La crise qui perdure peut engendrer la sidération, la prostration et la dépression mais elle peut également stimuler l’esprit d’initiative, l’inventivité, le sens de l’innovation, du système D, de la collaboration, et finalement renforcer ce sentiment que nous avons tous intérêt à préserver nos ressources. Cette façon de renouer avec la notion de « bien commun » qui connaît de nos jours un certain regain d’intérêt au-delà des clivages de pensées et des croyances prend dans le monde agricole la forme d’une stratégie du changement simple et pragmatique  pour faire face aux tensions et aux défis (alimentaires, écologiques, sociétaux, etc.) cruciaux qui s’imposent à tous.

 

Car le secteur agricole dans son entier est plus que jamais bouleversé par la forte houle de la mondialisation, par les défis alimentaires qualitatifs, quantitatifs et éthiques qui viennent remettre en cause des habitudes et des réflexes. Exposés frontalement aux difficultés, ces entrepreneurs du vivant, ces chefs d’entreprise agricoles, ne veulent plus perdre de temps à tergiverser et à attendre des aides et autres solutions technocratiques. Avec le déploiement du numérique, de nouvelles formes de collaborations et d’organisations issues du partage de données et d’informations viennent booster ce besoin de nouvelles dynamiques, partout sur les territoires.

 

Voici par exemple quatre évènements récents qui illustrent le bouillonnement d’idées et l’esprit d’initiatives actuel.

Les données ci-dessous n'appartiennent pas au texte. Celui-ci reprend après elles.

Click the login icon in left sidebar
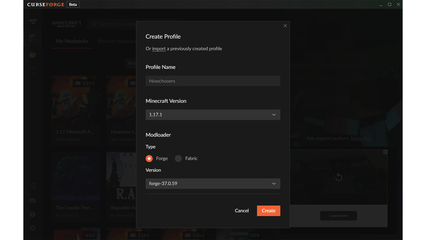 click(32, 186)
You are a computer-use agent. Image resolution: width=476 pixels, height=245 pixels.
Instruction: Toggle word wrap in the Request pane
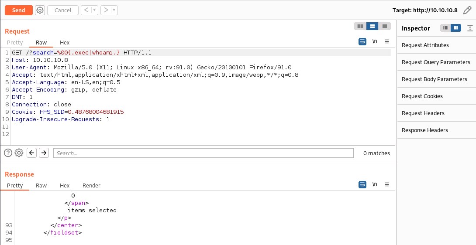coord(362,42)
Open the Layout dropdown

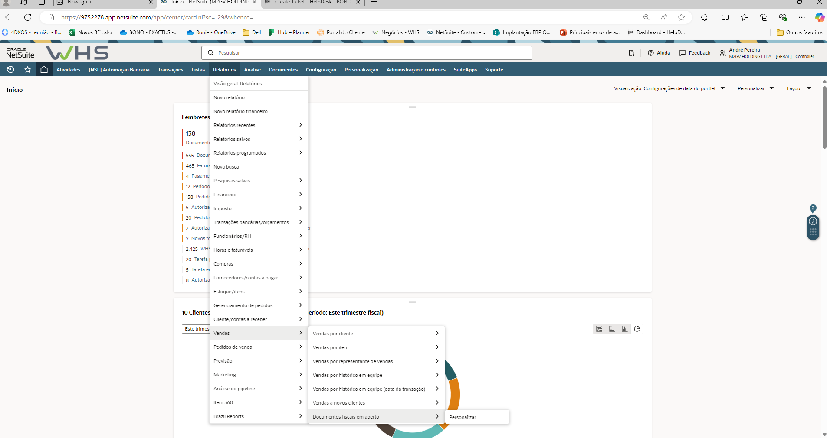[x=798, y=88]
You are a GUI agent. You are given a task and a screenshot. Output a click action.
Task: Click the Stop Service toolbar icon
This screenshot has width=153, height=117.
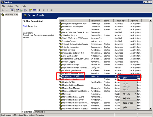(x=44, y=10)
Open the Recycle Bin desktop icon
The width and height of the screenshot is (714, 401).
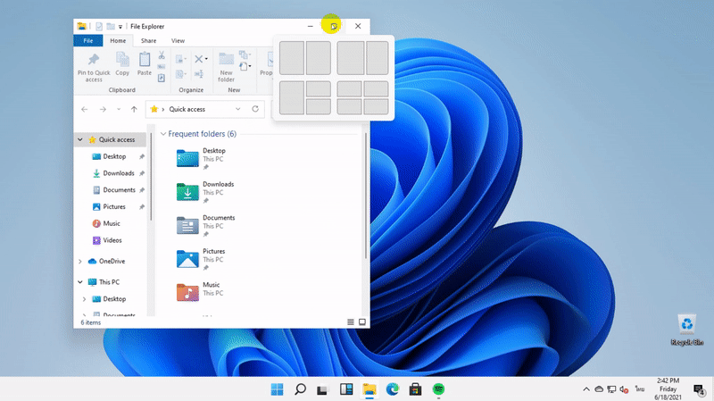pyautogui.click(x=688, y=326)

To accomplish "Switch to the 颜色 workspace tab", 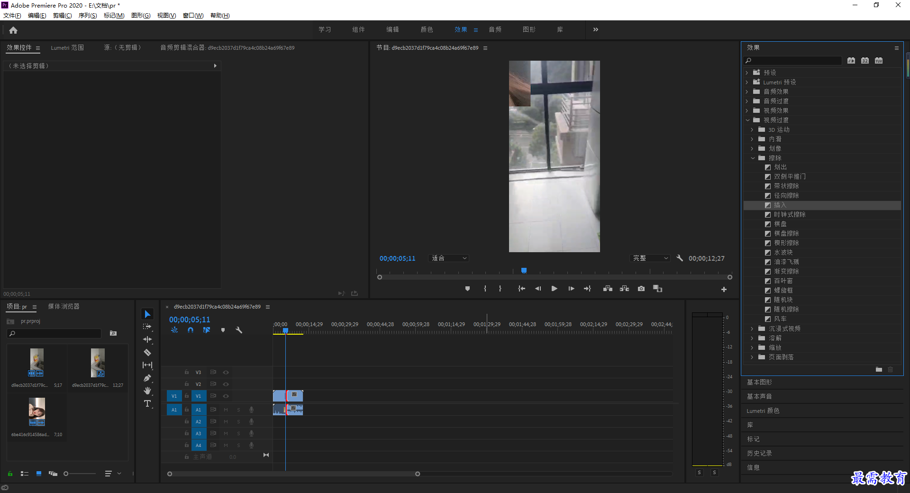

Citons ainsi le lancement du premier site dédié  à l’échange « responsable » de parcelles agricoles conçu par deux agriculteurs de la Marne, les Trophées Agrica récompensant les meilleures initiatives « antigaspi » (et associant bien souvent naturellement les agriculteurs au process), la nouvelle édition à Angers de Esa Connect sur l’agriculture connectée proposant de revenir sur « les nouveaux modèles collaboratifs du producteur au consommateur », ou encore le Festival « A table en 2030 » à la Cité des Sciences de La Villette qui met en scène une cuisine  « durable » pour les nouvelles générations… Ces rendez-vous traduisent chacun à leur façon ce nouvel élan et cette faim d’actions concrètes. Changer pour soi et pour la pérennité de son métier, certes, mais également être un acteur utile au sein d’un véritable écosystème. Une prise de conscience assumée, qui incite les agricultrices et agriculteurs français à réinventer leurs propres sources de revenus ou d’organisation (pour mutualiser leurs coûts par exemple avec ce qu’on appelle le « co-farming »), à s’allier aux start-ups qui proposent de revaloriser intelligemment leurs produits, à se rapprocher des consommateurs, à bénéficier pleinement de la révolution numérique en cours.

 

L’agriculture est peut-être en crise, mais elle n’est pas en panne d’idées.